TASKS TO COMPLETE:
1. Answer these from the Times Square Playboy article:
(a) Who edited the film?
(b) What other title is the film known by?
(c) Where is Ben Bancroft's home town?
2. From the Times Square Playboy article, write out the words starting with "1936 film by" and going on through "be his best man.".
3. Does each statement agree with the Times Square Playboy article? Answer yes or no for each, quoting the words that decide it.
(a) The film runs 62 minutes.
(b) Esdras Hartley designed the costumes.
(c) Vic Arnold works as a lawyer.

QUOTED PASSAGE:
════════════════════
- Directed by: William C. McGann
- Written by: Roy Chanslor
- Based on: The Home Towners (1926 play) by George M. Cohan
- Produced by: Hal B. Wallis
- Starring: Warren William June Travis Barton MacLane
- Cinematography: L. William O'Connell
- Edited by: Jack Killifer
- Music by: Leo F. Forbstein Heinz Roemheld
- Production company: Warner Bros. Pictures
- Distributed by: Warner Bros. Pictures
- Release date: May 9, 1936;
- Running time: 62 minutes
- Country: United States
- Language: English

= Times Square Playboy =

1936 film by William C. McGann

Times Square Playboy is a 1936 American romance film directed by William C. McGann and starring Warren William, June Travis and Barton MacLane. It is based on the 1926 play Hometowners by George M. Cohan, and was produced and distributed by Warner Bros. Pictures. It is also known by the alternative title of His Best Man. The film's art direction was by Esdras Hartley, its costume design by Orry-Kelly.

==Plot==
Hardworking New York City stockbroker Vic Arnold is elated to announce at a business meeting that Beth Calhoun has agreed to marry him. He invites his best friend, Ben "Pig Head" Bancroft, to come from his home town of Big Bend, Indiana, to be his best man.
════════════════════
GIVEN DATA:
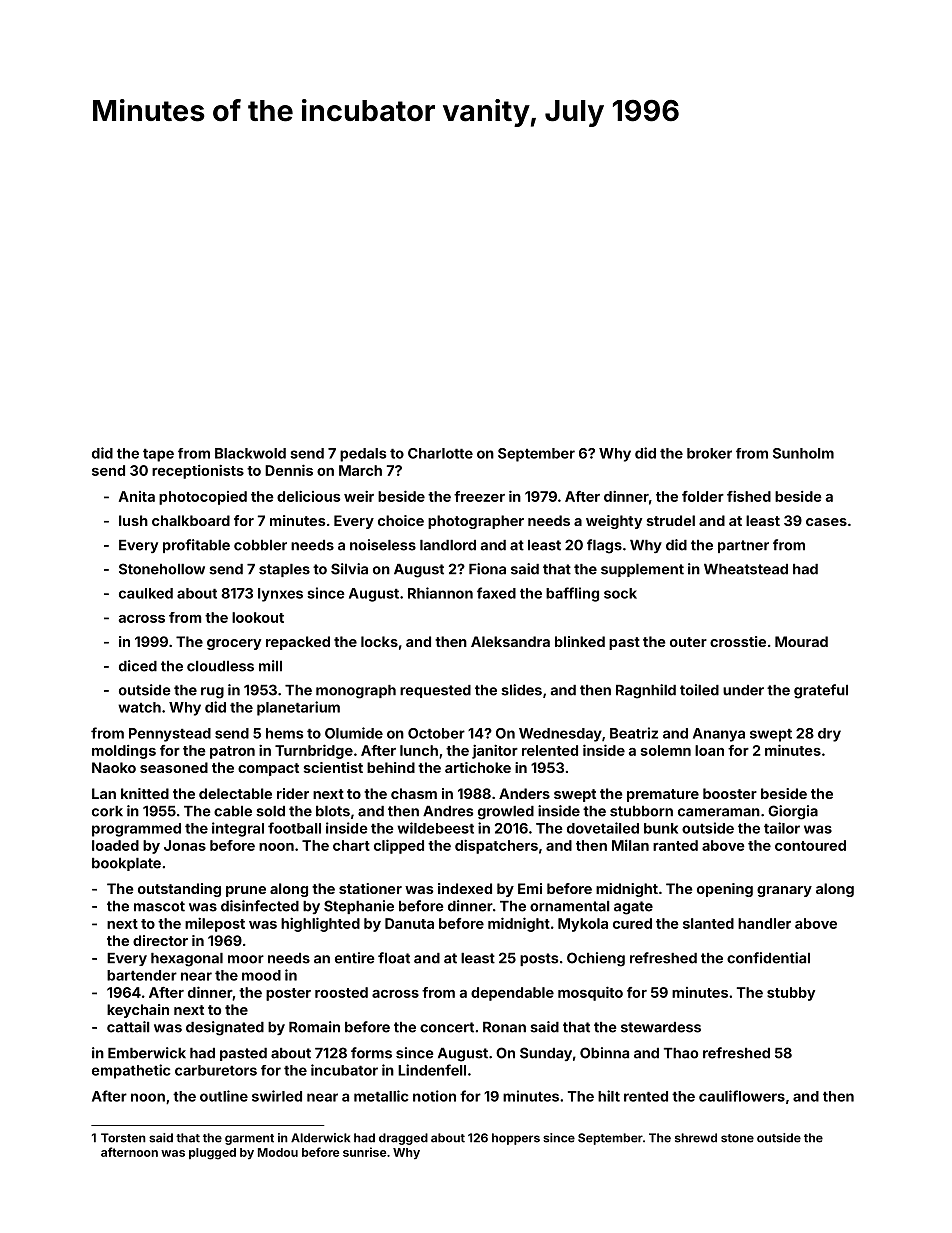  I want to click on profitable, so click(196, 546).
════════════════════
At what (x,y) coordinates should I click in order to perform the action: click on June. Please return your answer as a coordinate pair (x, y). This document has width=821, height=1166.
════════════════════
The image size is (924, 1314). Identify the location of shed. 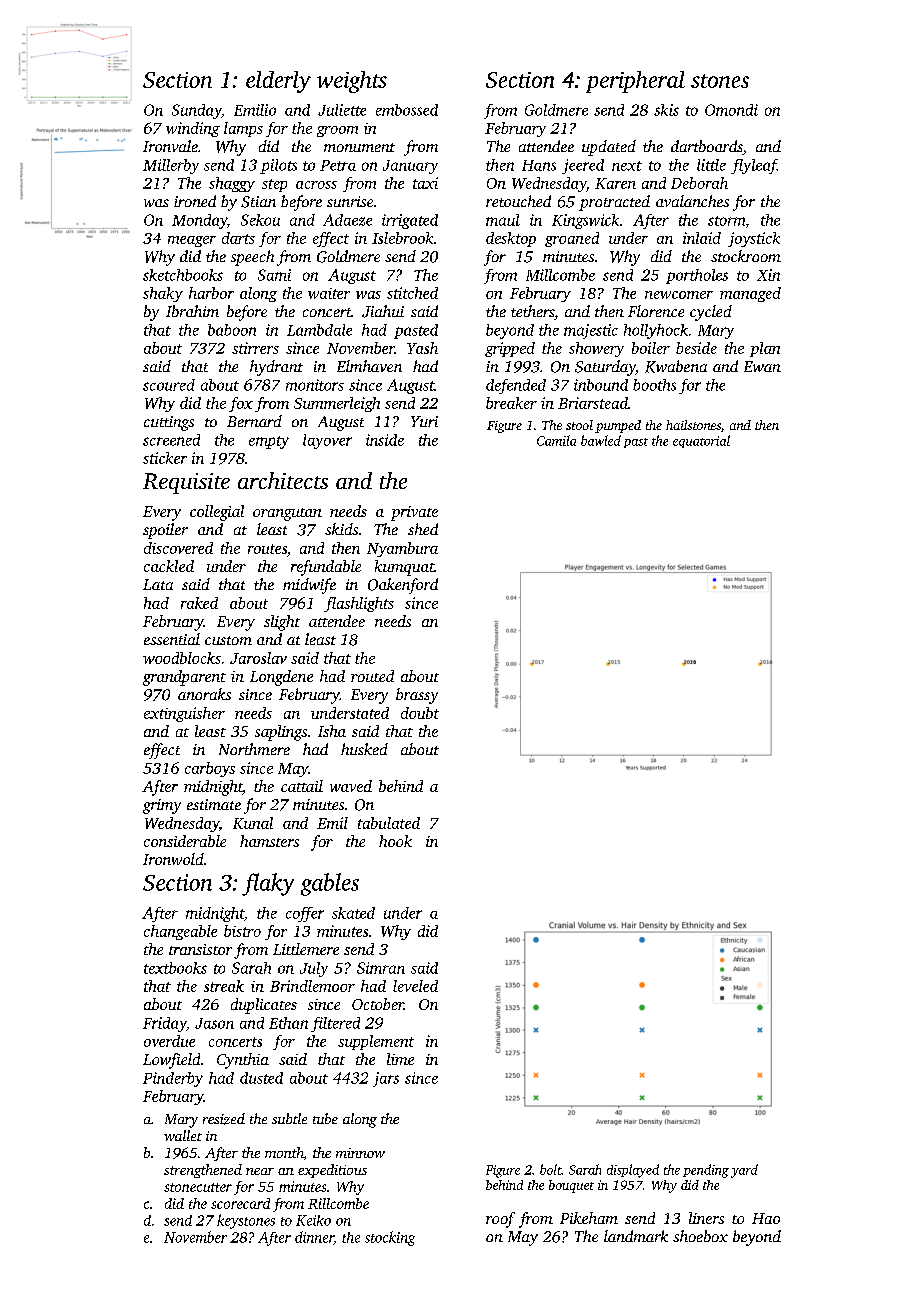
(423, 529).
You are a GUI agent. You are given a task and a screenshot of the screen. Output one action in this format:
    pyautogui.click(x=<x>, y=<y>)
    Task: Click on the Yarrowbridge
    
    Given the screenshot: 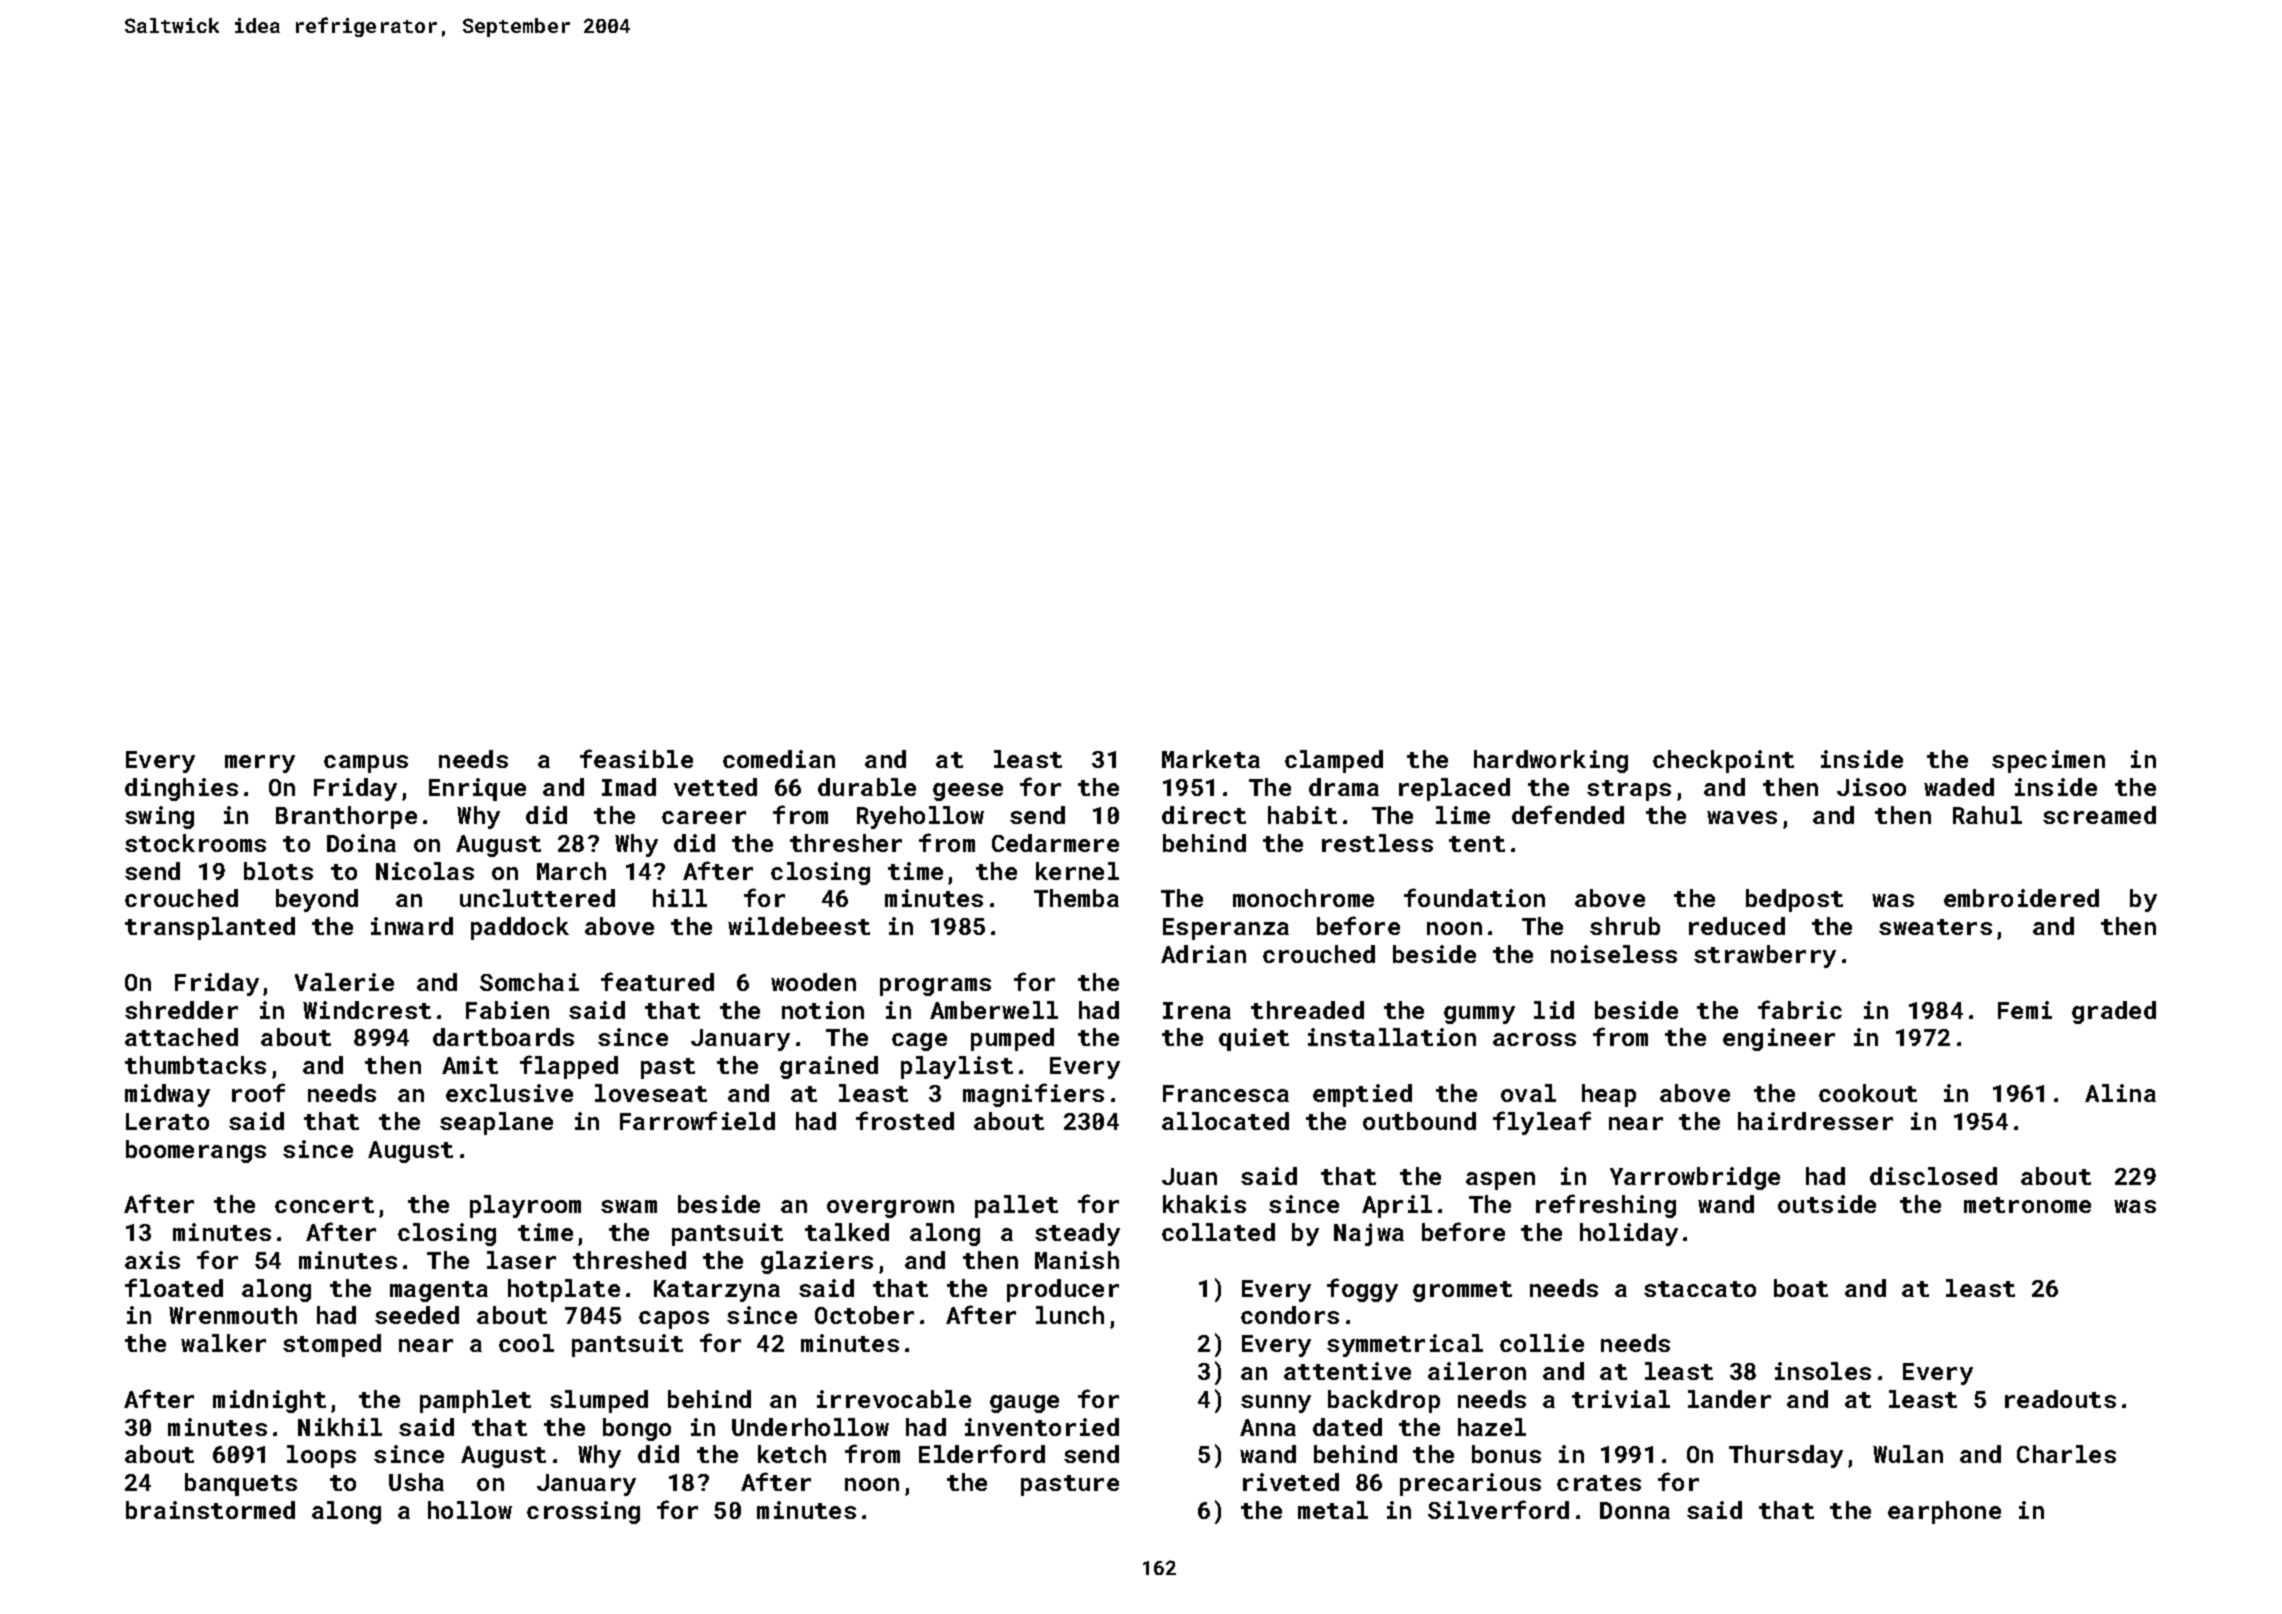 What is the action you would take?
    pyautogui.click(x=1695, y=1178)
════════════════════
EXERCISE RESPONSES:
1.
(a) Jack Killifer
(b) His Best Man
(c) Big Bend, Indiana

2.
1936 film by William C. McGann

Times Square Playboy is a 1936 American romance film directed by William C. McGann and starring Warren William, June Travis and Barton MacLane. It is based on the 1926 play Hometowners by George M. Cohan, and was produced and distributed by Warner Bros. Pictures. It is also known by the alternative title of His Best Man. The film's art direction was by Esdras Hartley, its costume design by Orry-Kelly.

==Plot==
Hardworking New York City stockbroker Vic Arnold is elated to announce at a business meeting that Beth Calhoun has agreed to marry him. He invites his best friend, Ben "Pig Head" Bancroft, to come from his home town of Big Bend, Indiana, to be his best man.

3.
(a) Yes: "Running time: 62 minutes"
(b) No: "its costume design by Orry-Kelly"
(c) No: "Hardworking New York City stockbroker Vic Arnold"